Peru bleeds through all three novels. It was in that part of the world, when I was young, that I lived with people who were stripped to the barest of living conditions, and who, with so little, made art, raised children and somehow remained gentle and generous. Acts of kindness are what sustained them when floods took their huts and provisions and when the military swooped in and took the rest. I wanted desperately to emulate the way they managed hardship, to be useful and to be humane. This meant a lot of failure on my part.
Something happens in the story “Africa” that you carry forward in the remaining stories in Great American Desert. I wonder if the ordering of the stories was to reflect that the narrator is beginning to become more present? “Africa” is still told in the third person, but then there is another shift to a series of stories with a first person narrating. We now feel we are in the present tense, with the timelessness of some of the other stories, particularly the first in the collection, gone. We have been brought inside, closer. “Mugsy” is breathtaking for this reason, as are the stories after Mugsy, seemingly culminating in “Hot Rain,” which is wrenching, desperate and exquisite. Will you continue with this in your next work? Why are these stories at the end of the collection?
TS: “Something bad happened” is easier to handle than “something bad happened to me.” There’s also a progression from the young protagonists in “Camp Clovis” to the awkward romance between the sister-in-law and the husband in “Dirty Thirties” to the elderly in a story like “Seconds.” The second-to-last story in the collection is a retelling of a fairy tale, and the very last is sci-fi, both otherworldly, stories told late, perhaps after death. Is that a movement toward self-reckoning? These days I’m using a ten-foot-pole to write about race and sex, cracking off little bits of me for examination.

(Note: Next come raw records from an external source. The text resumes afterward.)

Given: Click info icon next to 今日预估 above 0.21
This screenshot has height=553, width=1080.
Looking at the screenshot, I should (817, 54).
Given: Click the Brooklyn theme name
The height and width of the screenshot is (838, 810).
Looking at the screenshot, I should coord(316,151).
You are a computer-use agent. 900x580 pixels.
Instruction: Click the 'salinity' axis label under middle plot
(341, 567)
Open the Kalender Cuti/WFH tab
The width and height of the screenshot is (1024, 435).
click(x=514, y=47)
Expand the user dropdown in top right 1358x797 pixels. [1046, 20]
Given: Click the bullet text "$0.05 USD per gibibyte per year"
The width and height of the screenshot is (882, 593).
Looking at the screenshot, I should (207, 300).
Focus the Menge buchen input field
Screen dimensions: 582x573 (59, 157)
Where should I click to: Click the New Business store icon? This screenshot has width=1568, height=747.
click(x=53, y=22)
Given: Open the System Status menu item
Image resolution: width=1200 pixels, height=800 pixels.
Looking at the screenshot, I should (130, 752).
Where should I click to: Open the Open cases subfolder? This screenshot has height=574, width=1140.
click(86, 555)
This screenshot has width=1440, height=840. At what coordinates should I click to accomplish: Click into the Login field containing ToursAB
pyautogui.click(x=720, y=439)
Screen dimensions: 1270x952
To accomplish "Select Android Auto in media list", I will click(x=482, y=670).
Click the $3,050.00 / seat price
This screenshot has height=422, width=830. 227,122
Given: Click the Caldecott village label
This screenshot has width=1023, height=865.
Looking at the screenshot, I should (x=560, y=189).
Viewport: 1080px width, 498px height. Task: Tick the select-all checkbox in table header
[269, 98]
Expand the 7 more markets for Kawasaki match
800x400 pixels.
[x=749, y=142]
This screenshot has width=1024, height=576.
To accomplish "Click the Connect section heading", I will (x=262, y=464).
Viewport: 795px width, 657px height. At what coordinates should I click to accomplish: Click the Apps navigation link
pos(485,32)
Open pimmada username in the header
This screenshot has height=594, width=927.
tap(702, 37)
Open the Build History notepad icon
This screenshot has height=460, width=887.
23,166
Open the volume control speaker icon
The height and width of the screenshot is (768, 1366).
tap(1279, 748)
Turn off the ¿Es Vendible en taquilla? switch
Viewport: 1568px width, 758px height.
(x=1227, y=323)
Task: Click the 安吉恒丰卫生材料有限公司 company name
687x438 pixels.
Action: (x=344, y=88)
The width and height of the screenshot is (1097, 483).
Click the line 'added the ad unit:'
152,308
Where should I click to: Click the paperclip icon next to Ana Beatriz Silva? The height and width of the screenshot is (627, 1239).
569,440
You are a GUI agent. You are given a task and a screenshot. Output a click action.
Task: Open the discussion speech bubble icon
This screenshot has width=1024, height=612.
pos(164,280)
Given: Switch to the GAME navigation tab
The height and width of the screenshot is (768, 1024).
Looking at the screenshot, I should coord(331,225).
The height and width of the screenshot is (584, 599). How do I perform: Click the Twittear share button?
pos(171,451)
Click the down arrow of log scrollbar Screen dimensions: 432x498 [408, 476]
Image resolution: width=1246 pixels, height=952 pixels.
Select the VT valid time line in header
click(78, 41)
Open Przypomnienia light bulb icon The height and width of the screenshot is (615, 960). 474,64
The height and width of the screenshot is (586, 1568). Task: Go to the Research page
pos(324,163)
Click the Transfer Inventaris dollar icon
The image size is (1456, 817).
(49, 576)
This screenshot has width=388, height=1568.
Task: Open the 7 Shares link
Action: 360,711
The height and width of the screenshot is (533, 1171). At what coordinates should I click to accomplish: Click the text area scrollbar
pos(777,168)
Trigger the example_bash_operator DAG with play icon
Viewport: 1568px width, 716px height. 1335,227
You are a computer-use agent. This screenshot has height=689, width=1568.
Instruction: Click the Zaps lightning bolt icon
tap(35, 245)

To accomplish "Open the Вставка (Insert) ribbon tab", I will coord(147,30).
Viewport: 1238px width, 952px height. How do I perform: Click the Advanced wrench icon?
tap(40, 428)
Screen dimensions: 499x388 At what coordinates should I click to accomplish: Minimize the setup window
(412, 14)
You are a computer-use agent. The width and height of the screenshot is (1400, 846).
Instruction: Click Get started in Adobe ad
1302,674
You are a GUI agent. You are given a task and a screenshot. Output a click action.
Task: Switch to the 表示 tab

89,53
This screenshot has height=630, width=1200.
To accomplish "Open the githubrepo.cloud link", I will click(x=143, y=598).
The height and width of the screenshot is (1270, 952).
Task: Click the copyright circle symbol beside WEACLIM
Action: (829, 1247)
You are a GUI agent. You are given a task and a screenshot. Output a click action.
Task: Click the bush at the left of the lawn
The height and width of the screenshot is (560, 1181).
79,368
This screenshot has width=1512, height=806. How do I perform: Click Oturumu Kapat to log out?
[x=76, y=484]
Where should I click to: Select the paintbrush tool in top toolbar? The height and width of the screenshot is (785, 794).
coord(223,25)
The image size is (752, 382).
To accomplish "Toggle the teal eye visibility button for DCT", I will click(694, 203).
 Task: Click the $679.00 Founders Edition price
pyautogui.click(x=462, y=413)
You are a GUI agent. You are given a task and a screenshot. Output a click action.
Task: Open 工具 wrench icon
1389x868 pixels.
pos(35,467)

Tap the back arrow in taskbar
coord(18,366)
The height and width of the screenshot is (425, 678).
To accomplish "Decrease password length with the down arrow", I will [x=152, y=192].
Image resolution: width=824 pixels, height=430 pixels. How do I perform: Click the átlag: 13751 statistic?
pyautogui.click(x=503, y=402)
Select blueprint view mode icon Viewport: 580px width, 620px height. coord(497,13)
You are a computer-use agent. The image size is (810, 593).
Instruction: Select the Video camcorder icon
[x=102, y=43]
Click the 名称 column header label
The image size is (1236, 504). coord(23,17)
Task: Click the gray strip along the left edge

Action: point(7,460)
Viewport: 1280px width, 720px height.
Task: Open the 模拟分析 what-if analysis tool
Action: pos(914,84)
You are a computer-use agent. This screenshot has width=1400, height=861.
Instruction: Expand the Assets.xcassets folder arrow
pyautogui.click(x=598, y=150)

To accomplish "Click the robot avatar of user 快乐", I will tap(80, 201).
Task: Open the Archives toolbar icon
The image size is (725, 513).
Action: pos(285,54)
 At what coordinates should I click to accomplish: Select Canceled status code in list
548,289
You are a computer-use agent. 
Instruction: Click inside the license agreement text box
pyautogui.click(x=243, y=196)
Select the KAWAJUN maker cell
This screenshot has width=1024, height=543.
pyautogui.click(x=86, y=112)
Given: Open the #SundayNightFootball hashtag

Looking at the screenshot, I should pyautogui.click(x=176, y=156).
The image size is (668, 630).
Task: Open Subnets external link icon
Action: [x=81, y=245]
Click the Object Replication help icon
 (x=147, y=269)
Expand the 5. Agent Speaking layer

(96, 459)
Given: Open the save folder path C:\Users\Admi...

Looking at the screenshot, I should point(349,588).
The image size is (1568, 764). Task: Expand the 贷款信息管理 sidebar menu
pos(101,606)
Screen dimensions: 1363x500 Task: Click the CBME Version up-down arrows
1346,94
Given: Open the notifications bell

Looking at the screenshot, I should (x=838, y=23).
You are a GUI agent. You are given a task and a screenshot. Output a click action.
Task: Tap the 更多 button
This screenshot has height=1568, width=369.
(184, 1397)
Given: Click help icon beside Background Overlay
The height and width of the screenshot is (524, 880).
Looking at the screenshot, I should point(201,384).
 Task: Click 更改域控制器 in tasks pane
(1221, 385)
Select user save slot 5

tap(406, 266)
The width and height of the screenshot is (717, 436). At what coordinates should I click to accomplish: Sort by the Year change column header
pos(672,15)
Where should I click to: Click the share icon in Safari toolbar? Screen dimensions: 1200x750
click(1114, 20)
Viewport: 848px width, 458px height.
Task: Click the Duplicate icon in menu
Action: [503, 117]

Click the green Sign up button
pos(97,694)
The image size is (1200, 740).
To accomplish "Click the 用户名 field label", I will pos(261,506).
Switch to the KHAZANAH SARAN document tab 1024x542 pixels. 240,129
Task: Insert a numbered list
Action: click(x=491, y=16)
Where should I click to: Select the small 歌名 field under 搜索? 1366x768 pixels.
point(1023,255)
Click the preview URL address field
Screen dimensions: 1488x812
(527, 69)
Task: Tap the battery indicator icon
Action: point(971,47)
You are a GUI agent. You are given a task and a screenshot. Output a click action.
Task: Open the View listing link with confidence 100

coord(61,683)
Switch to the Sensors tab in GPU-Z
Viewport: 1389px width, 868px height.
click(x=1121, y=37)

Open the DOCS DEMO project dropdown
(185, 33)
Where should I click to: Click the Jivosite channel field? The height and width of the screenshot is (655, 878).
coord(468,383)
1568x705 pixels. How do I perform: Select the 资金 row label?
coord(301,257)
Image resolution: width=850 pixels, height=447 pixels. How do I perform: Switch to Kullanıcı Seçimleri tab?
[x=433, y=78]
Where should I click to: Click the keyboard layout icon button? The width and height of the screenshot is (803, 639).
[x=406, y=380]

I don’t always want to go where “Hot Rain” came from.
The extended family in Museum of Stones work at cross-purposes to the narrator, depleting her maternal energies, as well as refusing to acknowledge her own childhood struggles. The way you have interspersed and layered their ripostes gives us both texture and backstory. Did you use some kind of chart to position the sections or was this intuitive?
LL: No chart. Raising children it is impossible to not remember growing up. Things long buried or never examined resurfaced. Images would come to me unbidden and linger and then branch into other memories without obvious connection. This, too, is how I write. I need to find the connective tissue. The narrator’s responses to her son are a function of the parenting she received and the best way to illuminate this was by dispersing, in zigzagging bits, past information. I couldn’t have done it any other way because the story isn’t about the narrator but about the-narrator-and-her son. They are not severable.
A Guggenheim fellow, Terese Svoboda is the author of seven books of fiction, seven books of poetry, a prize-winning memoir, a book of translation from the Nuer, and a biography of the radical poet Lola Ridge. The Bloomsbury Review writes that “Terese Svoboda is one of those writers you would be tempted to read regardless of the setting or the period or the plot or even the genre.” Her short story collection, Great American Desert, was just launched by Ohio State University Press.
Lynn Lurie is the author of two previous novels, Corner of the Dead (2008), winner of the Juniper Prize for Fiction, and Quick Kills (2014). An attorney with an MA in international affairs and an MFA in writing, she is a graduate of Barnard College and Columbia University. She served as a Peace Corps volunteer in Ecuador and currently teaches creative writing and literature to incarcerated men. She has served as a translator and administrator on medical trips to South America providing surgery free of charge to children, and has mentored at Girls Write Now in New York City. Her new book, Museum of Stones, was just launched by Etruscan Press.